4 questions to ask for an effective technical postmortem

A technical postmortem is a retrospective of a failure. It’s a preventative step that can help you quickly identify and address issues with your assets, systems, or other technology platforms so they don’t happen again. They are commonly used in maintenance but also have applications in software development and design as well.

What is a technical postmortem?

A technical postmortem is a retrospective analysis of events that resulted in a technical failure.

The purpose of a technical postmortem is to:

  • Find out what went wrong and why
  • Identify trouble areas
  • Determine what can be done to prevent future failures
  • Create best practices for your business
  • Inform process improvements, mitigate future risks, and promote iterative best practices

4 questions to ask during a technical postmortem

This postmortem outline is not meant to be comprehensive but to serve as a starting point for your technical postmortem. These questions generate discussion about what went well, what the team struggled with during the failure, and what the team would do differently moving forward.

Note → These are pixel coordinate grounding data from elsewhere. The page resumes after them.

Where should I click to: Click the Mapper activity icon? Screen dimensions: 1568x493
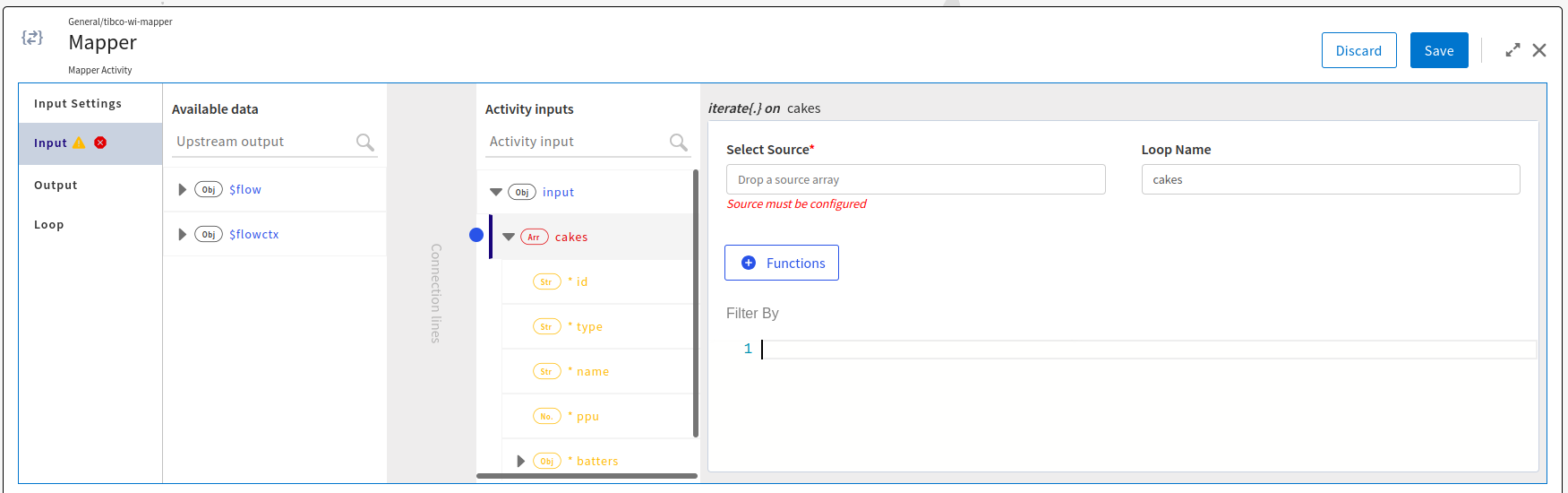click(32, 38)
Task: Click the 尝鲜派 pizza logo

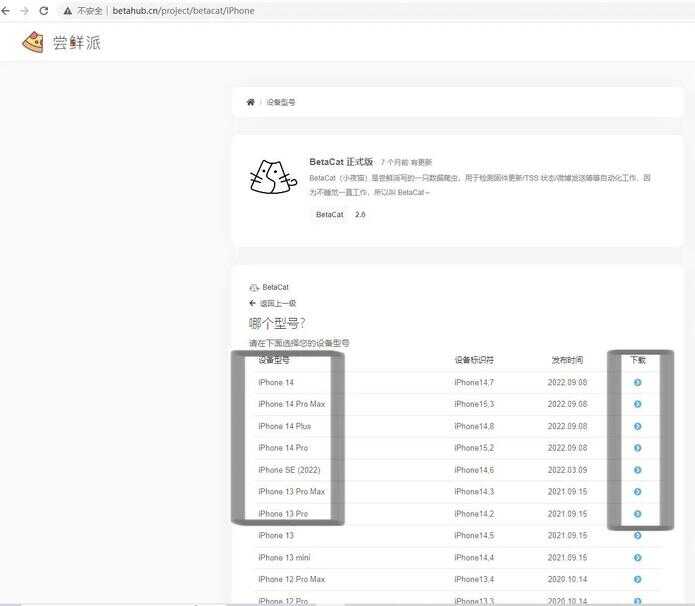Action: (33, 42)
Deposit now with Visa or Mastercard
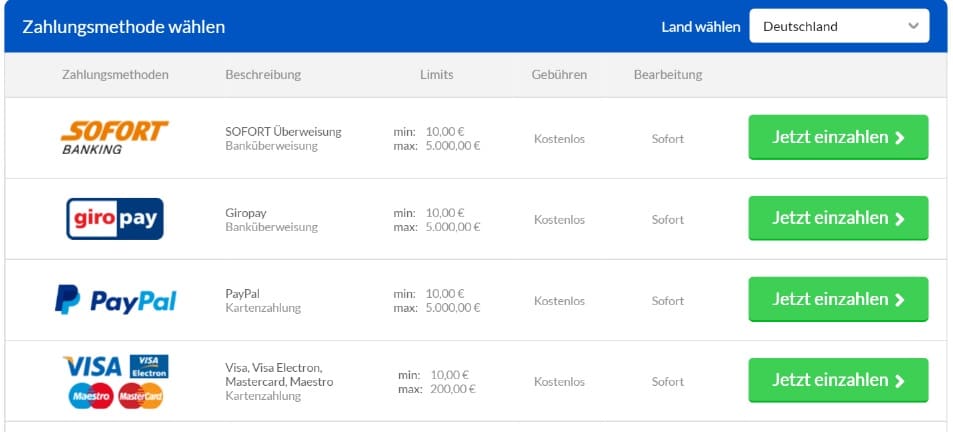 [838, 380]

Here’s what you and your team should be asking during a technical postmortem:

1. What happened?

You can’t analyze what you don’t understand, so establishing a clear understanding of what went wrong is crucial.

2. Why did it happen?

Identify the major events that led to the failure and try isolating the root causes for the failure. Determine if the events are the underlying causes of the failure, or if they initiate a process that leads to the technical failure. Some underlying causes can include defects in design, process, or poor maintenance practices.

Look strictly at the technical causes of the failure and examine the underlying management and team environment. Sometimes team members ignore warning signs of impending failure due to the organizational culture, time crunches, and budget pressure.

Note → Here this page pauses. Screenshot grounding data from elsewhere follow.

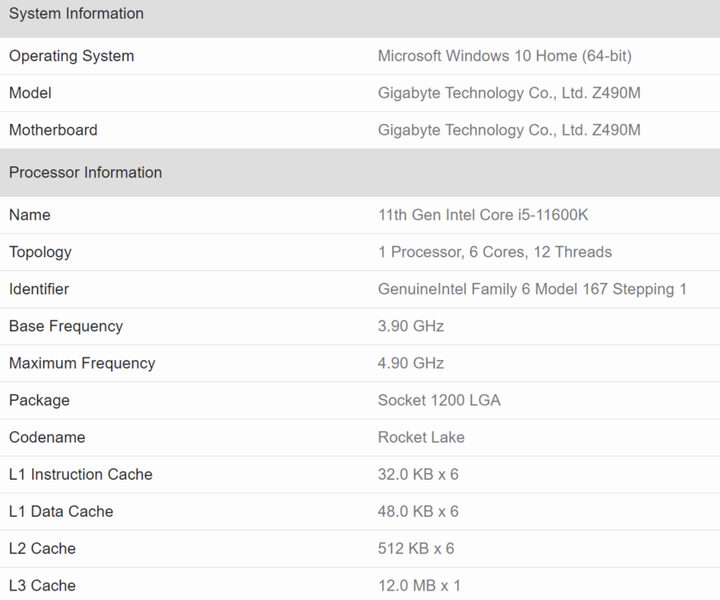This screenshot has width=720, height=600.
Task: Click the System Information section header
Action: tap(76, 14)
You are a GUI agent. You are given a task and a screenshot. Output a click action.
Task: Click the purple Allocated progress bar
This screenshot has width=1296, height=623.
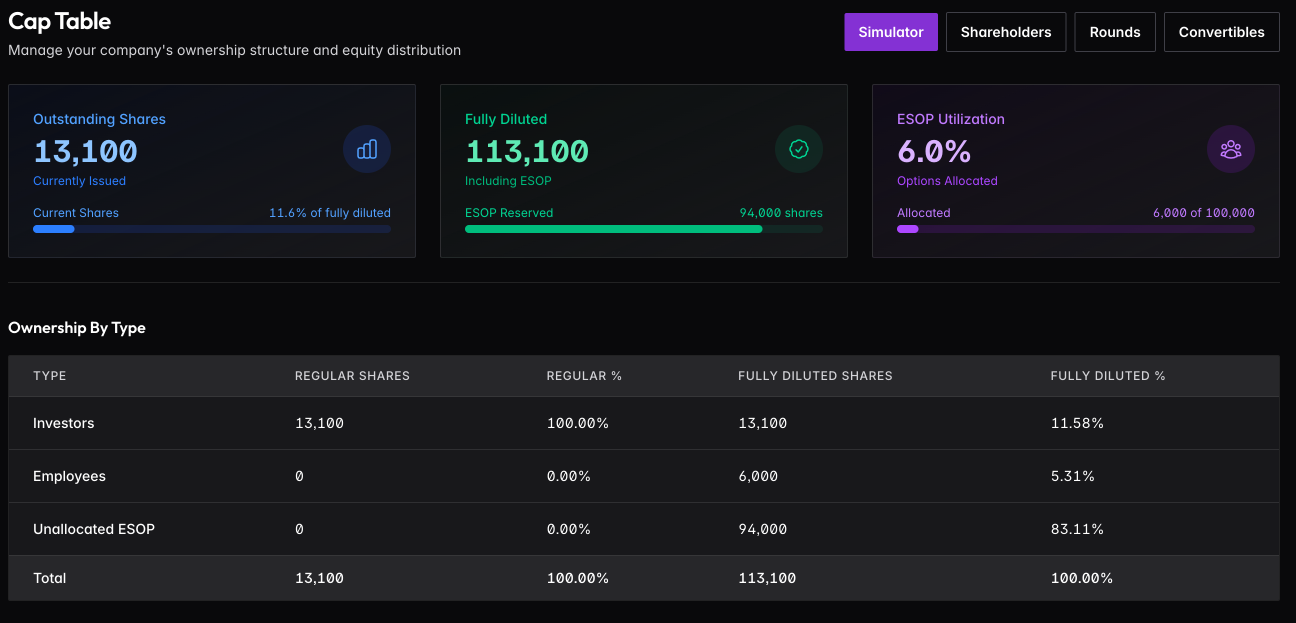(x=1076, y=229)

3. How did we respond and recover?

How your team responds to failure can determine how quickly you identify the root cause and fix it. A major technical failure can have a direct impact on shareholder value, revenues, market share, and brand equity, so a quick recovery is paramount.

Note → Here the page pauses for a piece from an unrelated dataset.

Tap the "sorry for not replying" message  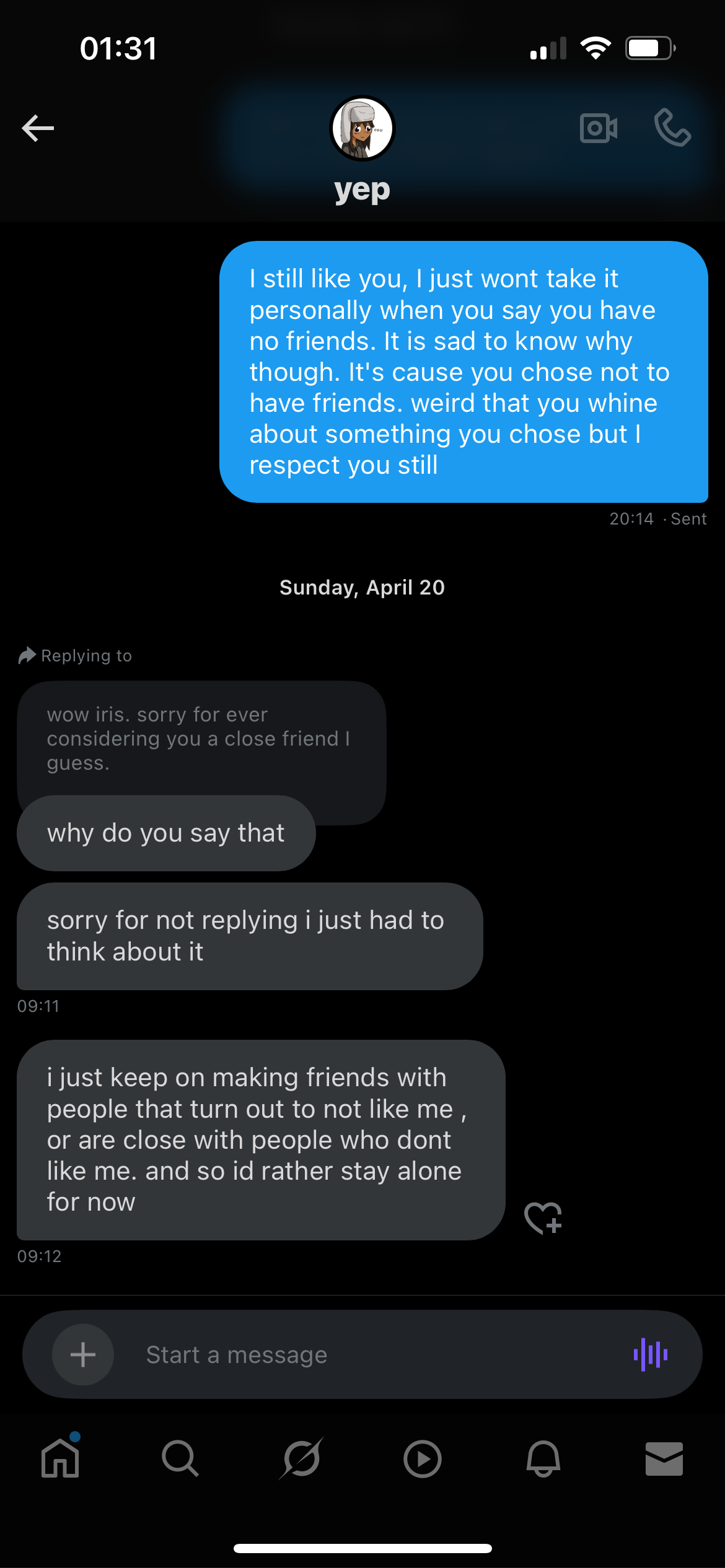click(x=249, y=936)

A useful technical postmortem requires a reasonable level of honesty, insight, and cooperation from the organization. The outcome of the postmortem should be to recognize what worked and fix the processes that didn’t. Remember, the idea is to learn from your successes and failures, not just to document them.

4. How can we prevent similar unexpected issues from occurring again?

Unexpected technical issues do arise in mission-critical or complex hardware systems. However, the key to prevention is technical planning to prevent problems from affecting the entire system. Each of the failures uncovered in step two represents a risk going forward, so schedule regular inspections or system checks in your maintenance management software.

When a risk is detected, certain actions should be triggered immediately to prevent similar failures. Planning must also consider the business process and management responses the team initiates when a failure occurs. A complete postmortem addresses both technical and management issues.

Don’t turn your postmortem into a blame game. Instead, management has to develop a reputation for listening openly to input and not punishing people for being honest. A well-run postmortem can help a maintenance team create a culture of continuous improvement.

The benefits of conducting a technical postmortem

As we can see from our example, a technical postmortem has a series of positive benefits including a detailed analysis of why an asset failed. It can help you avoid future problems by identifying issues that are present before any kind of launch.

A technical postmortem can also benefit you by:

  • Identifying potential problems with an asset
  • Improving the way your team approaches new projects
  • Learning from mistakes so they don’t happen again
  • Gaining insights into how other teams have handled similar situations

Some next steps after your technical postmortem is completed

After a technical postmortem is conducted and the project is concluded there is a postmortem meeting. This meeting is intended to understand the project from start to finish and determine what can be optimized and improved for the next postmortem. Generally, the project manager and team attend these meetings, but it’s open for anyone part of the project to join.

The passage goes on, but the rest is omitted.